Complainant: Ontario Provincial Police
Charge(s): Operation of Motor Vehicle While Impaired by Alcohol & Operate Motor Vehicle with More than 80mg of Alcohol in 100ml of Blood.
Trial Lawyer: Jay Nadarajah, B.A., J.D.

Background: Two civilian witnesses came upon Mr. M.’s vehicle immobilized in a ditch with two wheels off the ground. They stopped to assist and believed that Mr. M., who was in the driver’s seat, was intoxicated. They called 911. The police officer who arrived at the scene arrested Mr. M. for Impaired Operation of that vehicle. But in the evidence there was no reference at all to the officer turning her mind to the questions of the timing of the driving and the timing of the accident or even to the issue of whether Mr. M. was in care or control of the vehicle. Mr. M. was then transported to the nearest OPP detachment in order for him to provide a breath sample. While there he exercised his right to counsel and called a paralegal. While he was consulting by telephone with the paralegal, the officer interrupted to make sure that he was really talking to “counsel.” A little later, the breath machine officer interrupted Mr. M. and told him that that was it, his call was done, and made Mr. M. hang up immediately in order to take him to give a breath sample. This officer did not give Mr. M. any advance warning that his call was going to be cut off and nor did he give him to time to “wrap up” his consultation with his counsel. He was then taken to give a breath sample.

Goal: As Mr. M. was charged with both “Impaired” and “Over 80,” he needed acquittals on both charges to avoid a criminal record.

Strategy: For the Impaired we needed to show that the Crown could not prove the time of driving nor, given the immobilized state of the vehicle, that Mr. M. had had care or control of the vehicle. An officer has to have reasonable grounds to believe that a person was operating a motor vehicle while Impaired or Over 80 within the preceding three hours in order to demand that the person give a breath sample. We planned to show that the officer did not have the required reasonable and probable grounds. For the Over 80 we had to show that there had been breaches of Mr. M.’s Charter rights by the police that were serious enough to warrant the exclusion of the breath sample evidence (without which there could be no conviction of the offence of over 80).

We planned to show, through cross-examination, the inconsistencies in the accounts of the two civilian witnesses as to the time of driving. As well, we wanted to drive home the point that the officer did not turn her mind to the issues of the “time of driving” and “care or control” and did not even take steps to investigate (for example by feeling if the hood was still warm). Furthermore, we needed to have the blood alcohol concentration readings from the breath machine excluded. To achieve this, we would raise s.10(b) of the Charter – the right to counsel – and argue that Mr.
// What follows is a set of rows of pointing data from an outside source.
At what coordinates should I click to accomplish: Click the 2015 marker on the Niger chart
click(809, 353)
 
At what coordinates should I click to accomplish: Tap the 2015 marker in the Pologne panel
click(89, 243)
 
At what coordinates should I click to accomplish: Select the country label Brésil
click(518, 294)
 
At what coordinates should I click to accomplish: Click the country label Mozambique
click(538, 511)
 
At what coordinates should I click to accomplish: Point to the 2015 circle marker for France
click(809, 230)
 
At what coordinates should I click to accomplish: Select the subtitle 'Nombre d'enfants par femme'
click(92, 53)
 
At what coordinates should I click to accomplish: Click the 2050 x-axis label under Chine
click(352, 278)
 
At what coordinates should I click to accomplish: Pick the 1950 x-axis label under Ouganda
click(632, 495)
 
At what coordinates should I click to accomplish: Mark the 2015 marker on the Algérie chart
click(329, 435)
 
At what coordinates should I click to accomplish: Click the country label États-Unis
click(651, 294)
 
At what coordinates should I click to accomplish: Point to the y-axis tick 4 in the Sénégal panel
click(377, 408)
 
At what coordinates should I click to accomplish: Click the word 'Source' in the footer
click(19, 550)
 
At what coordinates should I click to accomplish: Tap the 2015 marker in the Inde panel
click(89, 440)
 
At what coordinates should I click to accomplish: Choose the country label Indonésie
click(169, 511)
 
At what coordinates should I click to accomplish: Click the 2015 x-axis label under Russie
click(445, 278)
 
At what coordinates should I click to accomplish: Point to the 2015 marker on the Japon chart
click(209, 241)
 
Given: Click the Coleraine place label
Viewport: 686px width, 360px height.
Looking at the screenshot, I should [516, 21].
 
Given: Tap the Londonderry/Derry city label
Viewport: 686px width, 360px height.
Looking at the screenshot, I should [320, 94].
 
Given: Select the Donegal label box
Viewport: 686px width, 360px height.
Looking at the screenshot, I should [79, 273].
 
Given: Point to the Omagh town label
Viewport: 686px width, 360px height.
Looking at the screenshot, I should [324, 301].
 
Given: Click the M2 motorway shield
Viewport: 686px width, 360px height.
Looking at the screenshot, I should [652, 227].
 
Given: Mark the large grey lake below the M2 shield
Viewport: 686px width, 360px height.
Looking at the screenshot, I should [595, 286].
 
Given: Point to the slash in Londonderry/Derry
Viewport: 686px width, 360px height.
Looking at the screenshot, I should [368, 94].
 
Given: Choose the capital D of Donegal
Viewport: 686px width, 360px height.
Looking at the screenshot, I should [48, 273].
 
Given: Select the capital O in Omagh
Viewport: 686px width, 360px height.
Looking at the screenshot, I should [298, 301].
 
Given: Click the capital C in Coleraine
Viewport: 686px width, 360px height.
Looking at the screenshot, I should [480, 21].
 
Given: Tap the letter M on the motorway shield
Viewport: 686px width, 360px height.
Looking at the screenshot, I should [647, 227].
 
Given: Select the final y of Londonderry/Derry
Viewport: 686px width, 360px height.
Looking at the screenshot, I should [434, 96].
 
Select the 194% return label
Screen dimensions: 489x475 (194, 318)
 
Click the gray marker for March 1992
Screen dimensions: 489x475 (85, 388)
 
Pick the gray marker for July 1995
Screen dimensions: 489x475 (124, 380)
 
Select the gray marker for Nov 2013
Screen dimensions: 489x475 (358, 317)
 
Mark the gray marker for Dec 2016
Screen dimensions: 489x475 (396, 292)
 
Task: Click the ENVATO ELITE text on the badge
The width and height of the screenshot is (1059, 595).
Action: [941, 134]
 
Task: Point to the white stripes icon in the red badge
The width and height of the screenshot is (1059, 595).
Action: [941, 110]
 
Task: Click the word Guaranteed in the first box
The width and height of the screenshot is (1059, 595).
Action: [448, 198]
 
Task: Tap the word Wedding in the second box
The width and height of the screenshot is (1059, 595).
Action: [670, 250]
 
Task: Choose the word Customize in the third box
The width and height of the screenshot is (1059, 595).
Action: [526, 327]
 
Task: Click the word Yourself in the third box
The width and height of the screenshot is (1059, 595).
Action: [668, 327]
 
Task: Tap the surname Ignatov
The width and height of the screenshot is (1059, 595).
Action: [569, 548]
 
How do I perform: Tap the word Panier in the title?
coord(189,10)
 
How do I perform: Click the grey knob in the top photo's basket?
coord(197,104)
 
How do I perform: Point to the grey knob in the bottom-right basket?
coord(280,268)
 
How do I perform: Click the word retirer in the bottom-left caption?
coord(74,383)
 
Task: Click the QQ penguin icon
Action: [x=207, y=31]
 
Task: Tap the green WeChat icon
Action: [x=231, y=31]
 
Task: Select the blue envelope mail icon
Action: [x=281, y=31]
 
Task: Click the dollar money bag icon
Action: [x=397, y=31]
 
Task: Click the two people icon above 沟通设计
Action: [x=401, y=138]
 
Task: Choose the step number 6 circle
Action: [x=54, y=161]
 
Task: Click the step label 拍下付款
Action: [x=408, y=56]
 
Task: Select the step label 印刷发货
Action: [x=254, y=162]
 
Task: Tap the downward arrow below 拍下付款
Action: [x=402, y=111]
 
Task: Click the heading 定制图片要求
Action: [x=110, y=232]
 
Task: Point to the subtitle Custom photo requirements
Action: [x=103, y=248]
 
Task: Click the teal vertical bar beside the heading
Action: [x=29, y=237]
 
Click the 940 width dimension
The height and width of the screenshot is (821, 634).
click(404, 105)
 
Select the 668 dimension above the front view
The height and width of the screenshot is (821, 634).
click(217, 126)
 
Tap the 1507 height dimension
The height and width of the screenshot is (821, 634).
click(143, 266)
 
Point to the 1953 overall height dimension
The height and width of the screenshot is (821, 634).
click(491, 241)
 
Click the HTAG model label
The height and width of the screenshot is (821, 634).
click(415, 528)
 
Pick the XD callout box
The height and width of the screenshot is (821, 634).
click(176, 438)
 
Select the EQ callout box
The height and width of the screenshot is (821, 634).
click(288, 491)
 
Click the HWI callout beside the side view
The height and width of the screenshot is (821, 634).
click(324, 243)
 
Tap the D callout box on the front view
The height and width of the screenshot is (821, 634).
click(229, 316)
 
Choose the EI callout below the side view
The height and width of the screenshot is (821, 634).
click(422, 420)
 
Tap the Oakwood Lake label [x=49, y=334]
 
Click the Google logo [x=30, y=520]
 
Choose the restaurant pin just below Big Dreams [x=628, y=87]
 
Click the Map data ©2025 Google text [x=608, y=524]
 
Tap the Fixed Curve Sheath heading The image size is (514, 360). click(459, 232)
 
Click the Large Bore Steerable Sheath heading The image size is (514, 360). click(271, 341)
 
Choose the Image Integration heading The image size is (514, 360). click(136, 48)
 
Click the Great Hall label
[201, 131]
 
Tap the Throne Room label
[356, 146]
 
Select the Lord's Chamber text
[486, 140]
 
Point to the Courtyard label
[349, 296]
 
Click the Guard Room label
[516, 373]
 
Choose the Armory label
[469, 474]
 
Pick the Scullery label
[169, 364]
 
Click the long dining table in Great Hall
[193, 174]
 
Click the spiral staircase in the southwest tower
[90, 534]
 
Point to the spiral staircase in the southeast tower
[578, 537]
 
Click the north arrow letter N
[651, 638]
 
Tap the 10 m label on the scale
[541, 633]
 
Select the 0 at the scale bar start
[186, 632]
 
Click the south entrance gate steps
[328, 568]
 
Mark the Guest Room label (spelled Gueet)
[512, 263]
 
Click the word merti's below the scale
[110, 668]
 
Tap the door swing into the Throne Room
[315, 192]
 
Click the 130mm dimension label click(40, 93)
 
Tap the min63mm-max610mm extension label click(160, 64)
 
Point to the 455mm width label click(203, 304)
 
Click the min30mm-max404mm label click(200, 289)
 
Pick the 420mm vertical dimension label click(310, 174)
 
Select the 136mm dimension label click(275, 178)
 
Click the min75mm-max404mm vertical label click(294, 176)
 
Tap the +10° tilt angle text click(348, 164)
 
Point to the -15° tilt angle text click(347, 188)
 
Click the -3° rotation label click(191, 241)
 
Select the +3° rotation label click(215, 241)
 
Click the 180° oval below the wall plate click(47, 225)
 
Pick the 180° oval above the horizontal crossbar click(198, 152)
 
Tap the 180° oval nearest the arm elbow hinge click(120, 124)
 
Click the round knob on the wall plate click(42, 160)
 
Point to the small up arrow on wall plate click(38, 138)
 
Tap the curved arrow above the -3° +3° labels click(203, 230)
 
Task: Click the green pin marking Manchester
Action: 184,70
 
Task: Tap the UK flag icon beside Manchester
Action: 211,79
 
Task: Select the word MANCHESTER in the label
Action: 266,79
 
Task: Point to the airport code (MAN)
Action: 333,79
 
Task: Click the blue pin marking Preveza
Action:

M. was denied this right when the officers interrupted and then cut short his phone call to counsel. Under s. 24(2) of the Charter, evidence obtained by the infringement of a Charter right, in certain circumstances, could be excluded.

Verdict:  The judge found that there was a lack of evidence about the timing of any alleged driving, or of care or control, as the officer had not turned her attention to these issues and as the two civilian witnesses testified as to different times an hour apart. The judge also found a s.10(b) breach when the second officer abruptly cut off Mr. M.’s call to his counsel. In terms of the s. 24(2) analysis, the judge agreed with us that the s.10(b) Charter breach was serious enough to warrant exclusion of the breath sample evidence. Mr. M. was acquitted on both charges.

Please Note: Past results not predictive of future results.